The wind drops and he misses. I call corrections, and he kills another four men before the rocket takes off the mountaintop not far from us. We roll onto our sides, cover ourselves with our rucks as we’ve practiced earlier, and rocks begin to pelt netting and tarp until they collapse on us. When only dust thickens the air, we pull our equipment from the rubble and pack it, hump our packs, and grab the rifles. We brush dust and small rocks over our foot and belly prints, and run down the hill before the BSA comes looking for our dead bodies.

———

Runner draws new figures into the soil. He outlines the camp and points to where men died, and where he missed. He shot twenty seven men. With Erik and two of his men gone, there must be twenty-six men and thirteen kids left in the camp. ‘We’ll rest for two days, then we’ll return. Ask your questions now, Micka.’

‘Why did they kill the girl?’

‘To demoralise us. Every time we attack, they’ll drag one of the kids out into the open and dismember them. Not only do they know how to shock their attackers, they also know that this will stir the hate in each of these kids. They’ll hate
us
, not the men who kill them. It’s
us
causing the bloodbath. That’s what these men have drilled into the kids’ brains. They make much better weapons that way.’

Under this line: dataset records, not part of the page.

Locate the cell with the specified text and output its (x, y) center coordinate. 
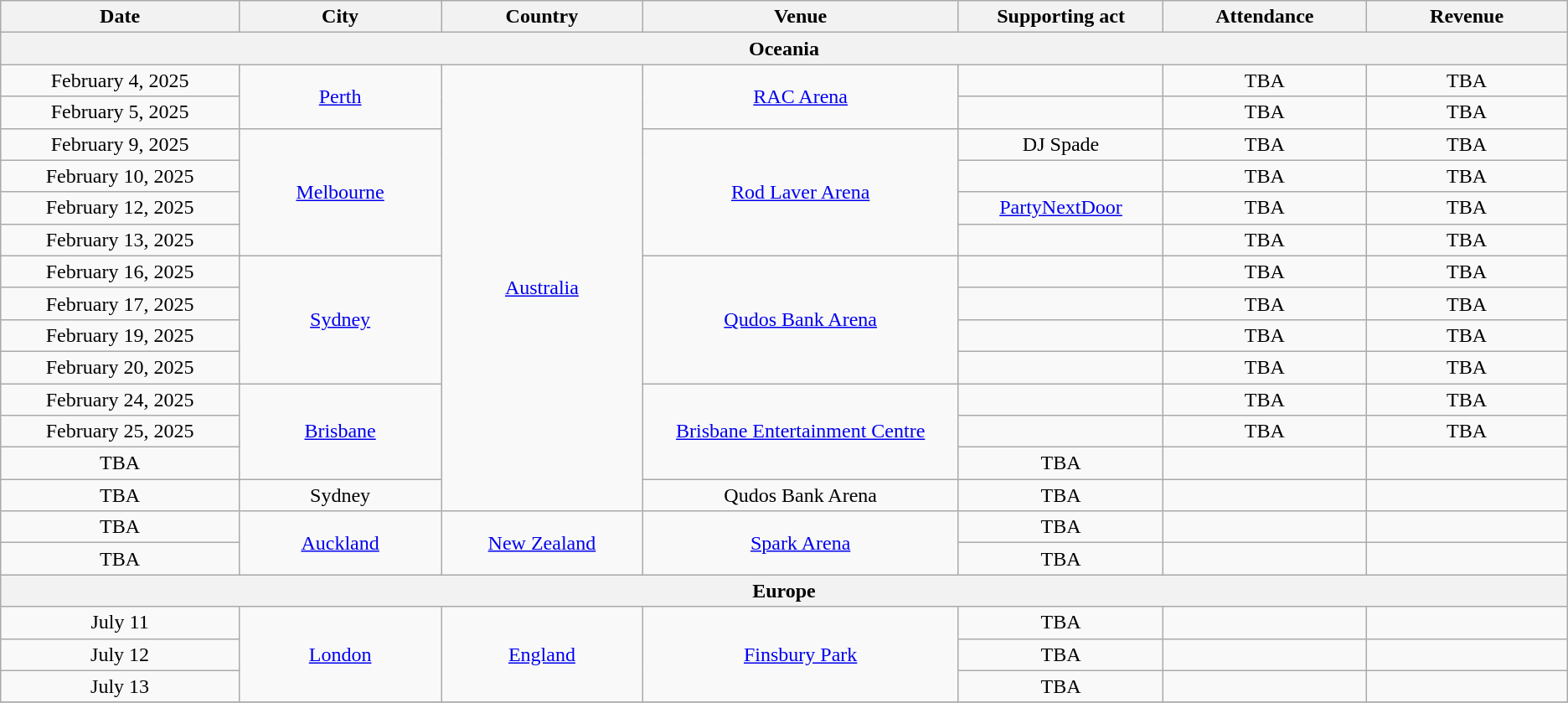
Brisbane Entertainment Centre (801, 431)
DJ Spade (1060, 144)
Europe (784, 591)
London (340, 654)
Attendance (1265, 17)
July 12 (121, 654)
Australia (542, 288)
February 13, 2025 (121, 240)
July 11 (121, 622)
Finsbury Park (801, 654)
Spark Arena (801, 543)
Auckland (340, 543)
February 5, 2025 (121, 112)
February 20, 2025 (121, 367)
February 19, 2025 (121, 335)
July 13 (121, 686)
February 25, 2025 (121, 431)
February 4, 2025 (121, 80)
Melbourne (340, 192)
February 12, 2025 (121, 208)
Rod Laver Arena (801, 192)
New Zealand (542, 543)
Date (121, 17)
Oceania (784, 49)
February 9, 2025 (121, 144)
PartyNextDoor (1060, 208)
February 17, 2025 (121, 303)
Brisbane (340, 431)
Perth (340, 96)
February 16, 2025 (121, 271)
Supporting act (1060, 17)
RAC Arena (801, 96)
February 24, 2025 (121, 400)
February 10, 2025 (121, 176)
City (340, 17)
Country (542, 17)
Venue (801, 17)
England (542, 654)
Revenue (1467, 17)
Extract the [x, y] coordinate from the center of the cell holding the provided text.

That makes no sense to me. I shake my head.

‘When you were little, wouldn’t you have done anything to please your parents? When your father injured you, who was guilty?’ He bends forward, eyes black like mulberries. ‘Who did you blame, Micka?’

‘Myself.’

‘Now, tell me how that makes sense.’ He leans back, giving me space to breathe. ‘A single nice gesture has tremendous weight because these kids hunger for it. Beat them half-dead and tell them you had to do it because the enemy made you do it, then, tell them you don’t want to beat them because you love them, but you have no choice. It works, every time.’

I open my mouth, but nothing comes out.

‘Next time, we’ll both fire. When a man drags one of these kids out into the open, he chooses the moment well. He usually wants to distract from something bigger. Look out for that bigger thing. The next best thing you can do is shoot the kid.’

‘What?’

‘The one they pick is killed the same day, no matter the outcome of the battle. Even if I fire only one shot, they’ll cut a child’s head off in return.’

‘There are thirteen kids in the camp,’ I croak, trying not to count the days we’ll be firing at men, and causing bloodshed among the kids.

‘Twelve,’ he corrects me.

Feeling sick, I drop my gaze and swallow. Bile burns in my airways. When I look up at him, I can see it — it’s as if he’s opened a door to his own darkness. Something is coiled up inside, waiting to be sprung. He just took twenty-seven lives as if they meant nothing. Yet, he tries to make my life easier for me. I’ve been his accomplice. I’ve helped him kill and cheat the enemy. And all of a sudden, I find myself wanting to be there when he drops his guard.

I shake my head and stand.

‘If you have a magic wand,’ he growls. ‘Wave it now, because self-pity doesn’t get you anywhere.’

‘I…What?’

‘Go ahead and lay down your weapon, weep, and go hug someone who needs saving. I’ll not help you dig your own grave.’